Opinión
El asombro de san Agustín
Y sin embargo, un tercio de la población española mayor de 14 años sigue sin leer

Cuenta san Agustín que, siendo obispo de Hipona, visitó en cierta ocasión al futuro san Ambrosio y le encontró leyendo en soledad y absoluto silencio, de lo que se quedó muy asombrado. ¡Lo nunca visto, que alguien leyera únicamente con los ojos y sin mover siquiera los labios! Y tanto le llamó el hecho la atención que, trece años después, hacia el año 384, lo anotó en su libro más conocido, Confesiones: «Cuando Ambrosio leía, sus ojos se desplazaban sobre las páginas y su corazón buscaba el sentido, pero su voz y su lengua no se movían».

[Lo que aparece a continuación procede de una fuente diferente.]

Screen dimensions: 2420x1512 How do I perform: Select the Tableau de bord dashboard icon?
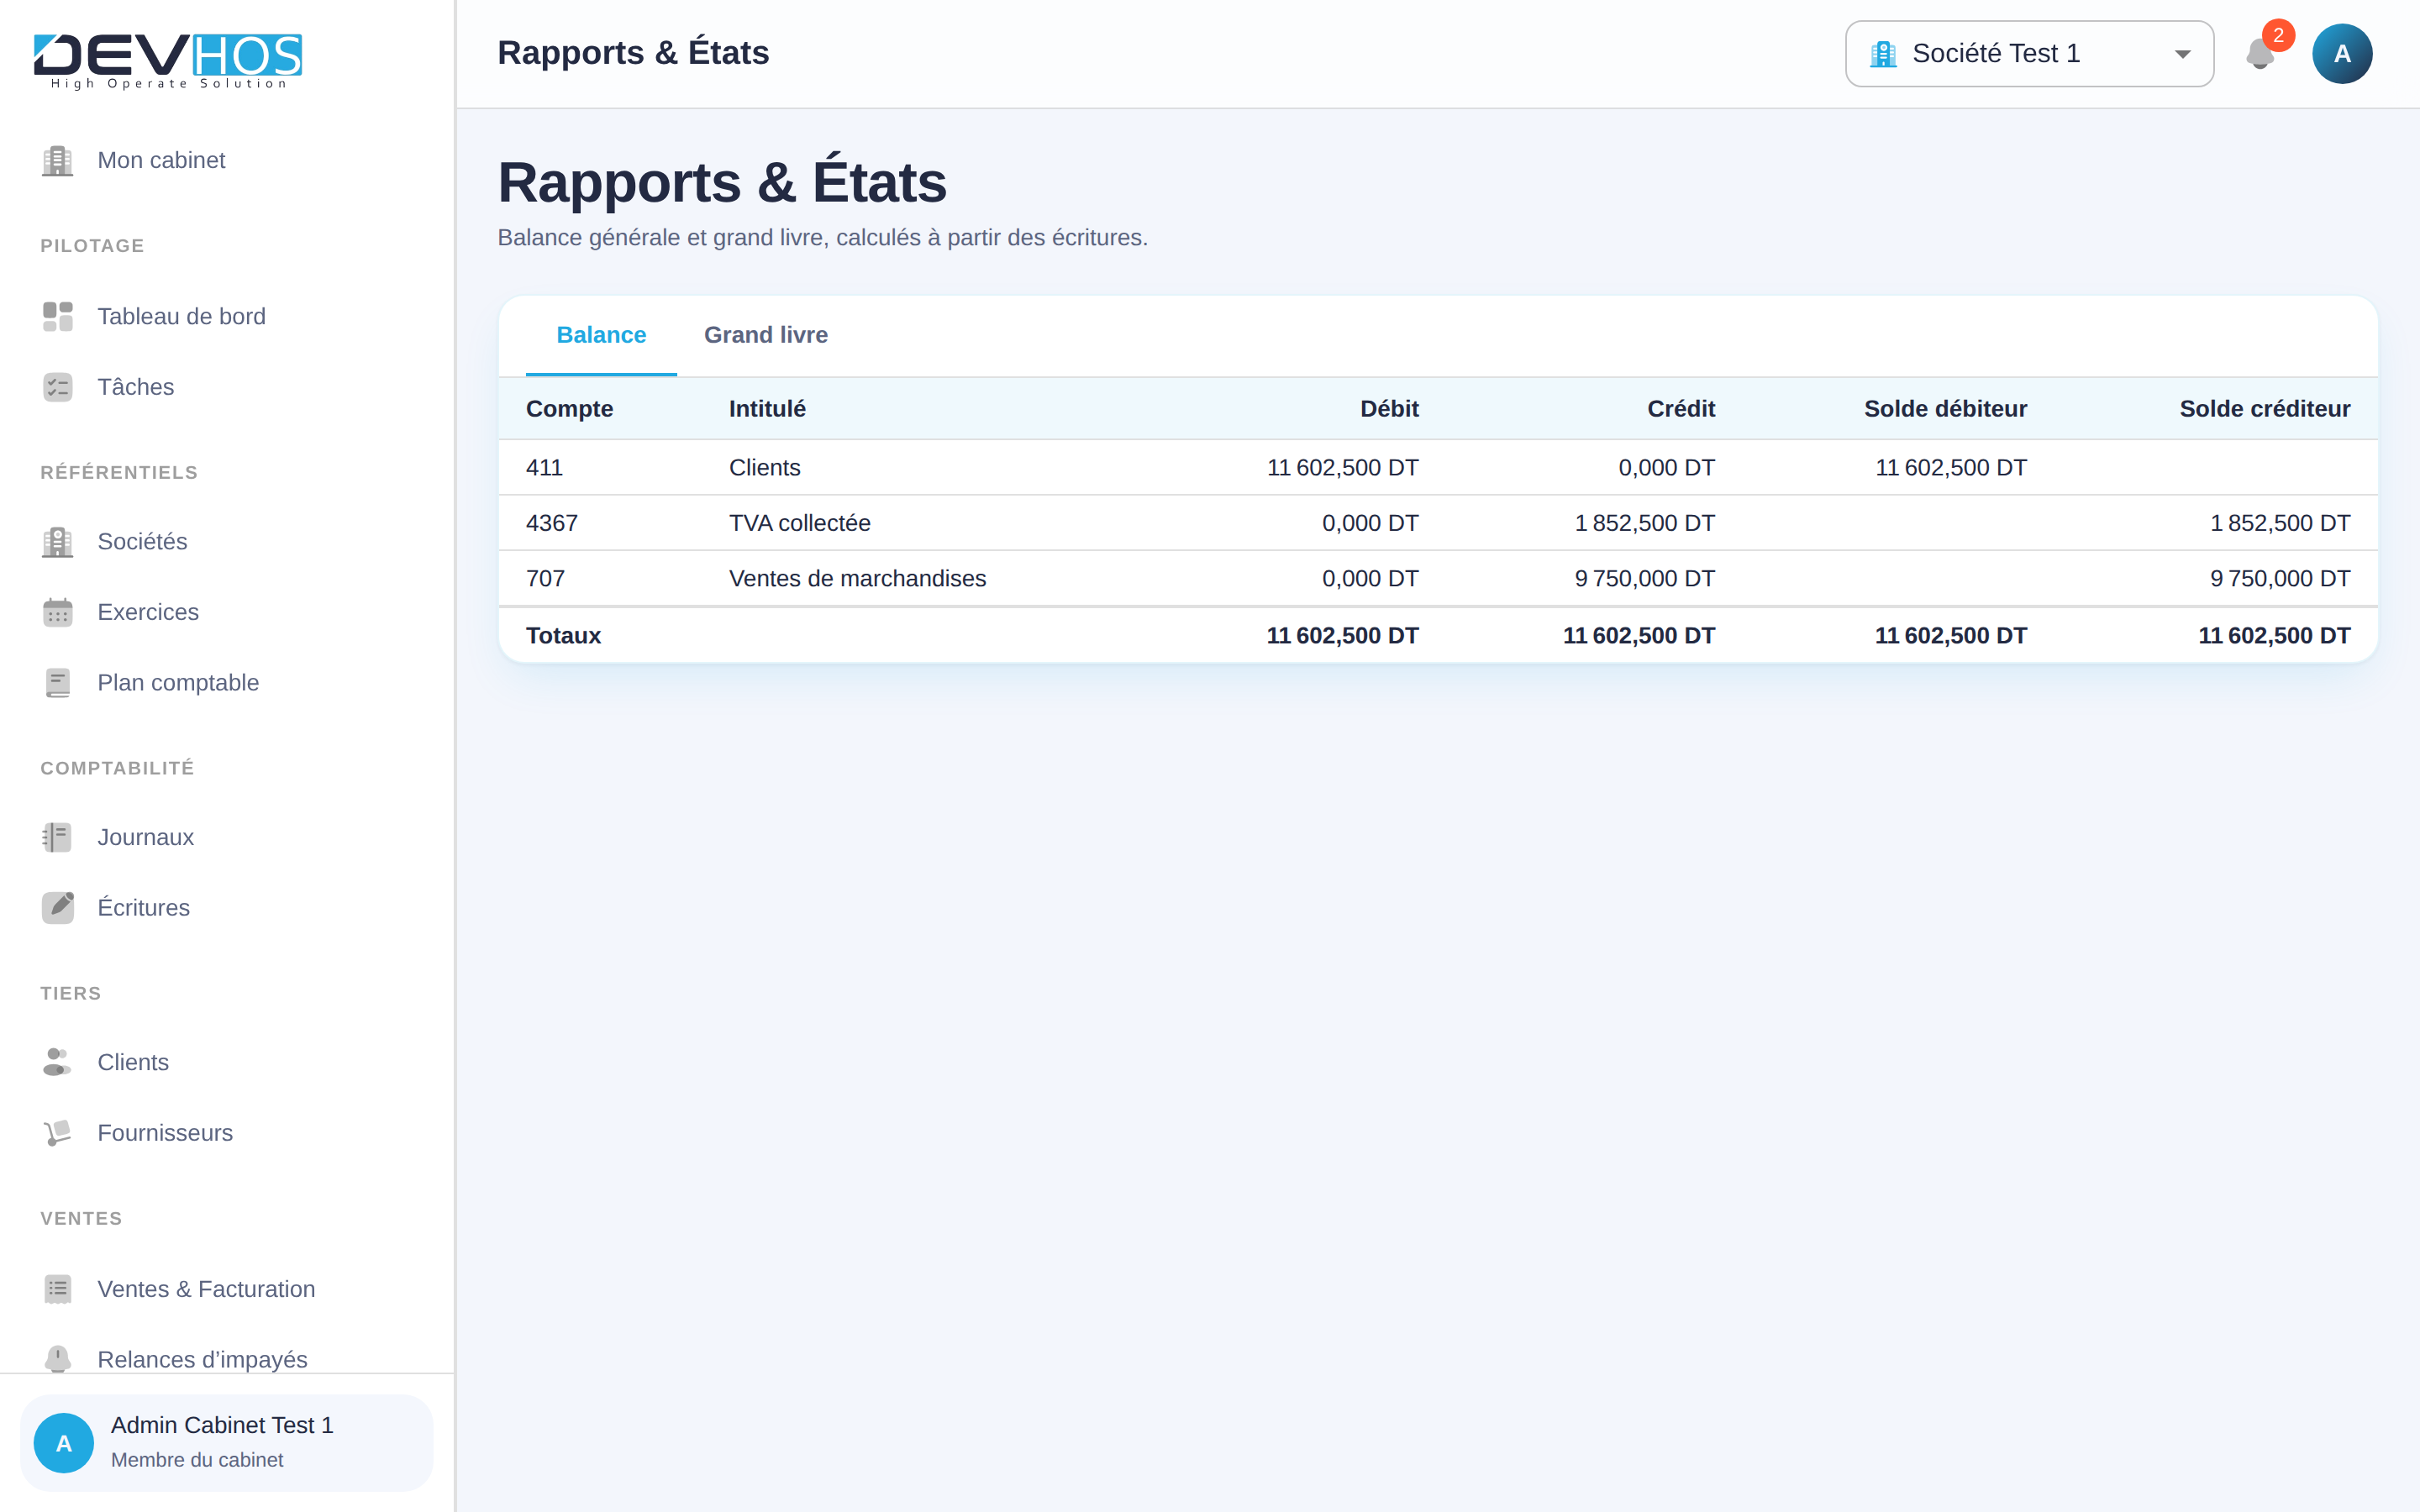pos(58,316)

El asombro de ver a un hombre en una habitación, con un libro y leyendo sin articular las palabras, no tiene nada de extraño en una época en que lo habitual era leer en voz alta –aun a solas– y compartir con otros la lectura. Por dos motivos: para entender mejor el sentido de lo leído, pues en los textos escritos no había signos de puntuación ni se separaban las palabras, y porque los códices, esto es, los libros manuscritos anteriores a la invención de la imprenta, eran escasos y de difícil acceso.
El arte de leer en voz baja que tanta extrañeza causara a san Agustín tendría luego, cuando el libro se convirtió en un objeto al alcance de todos, consecuencias maravillosas. Pero el proceso fue largo, desde que los primeros escribas empezaron a trazar signos, primero en tablillas de arcilla húmeda, después en hojas de papiro, una especie de junco, y más tarde en pieles de animales convenientemente raspadas y alisadas, los llamados pergaminos, que, lo mismo que los papiros, se conservaban en forma de rollo. El acto de leer mejoró notabilísimamente cuando la tira del rollo se cortó en hojas, pues de ahí vino el códice, un fajo de páginas encuadernadas, casi siempre escritas en pergaminos, que se podía tener en casa y allí conversar con él a solas, al calor de la lumbre o a la luz de una candela.
Luego, hacia el siglo XII, llegó a Europa el milagro del papel, ya utilizado siglos antes en China y Japón. Comenzó por entonces la labor de los copistas medievales, que transcribían pacientemente a mano los libros en los monasterios: una labor difícil, por lo lenta y meticulosa que resultaba (se calcula que cada copista escribía entre cuatro y seis páginas al día). Y a mediados del siglo XV, otro milagro, este más trascendental y duradero: la imprenta, que supuso el acceso a un gran número de libros y un considerable aumento de lectores.
Hoy resulta fácil acceder a los libros, y las bibliotecas públicas los ofrecen gratuitamente. Y sin embargo –cuesta un poco creerlo, y el asombro de san Agustín sería mayúsculo–, un tercio de la población española mayor de 14 años sigue sin leer, según el Barómetro de Hábitos de Lectura y Compra de Libros en España, presentado la semana pasada.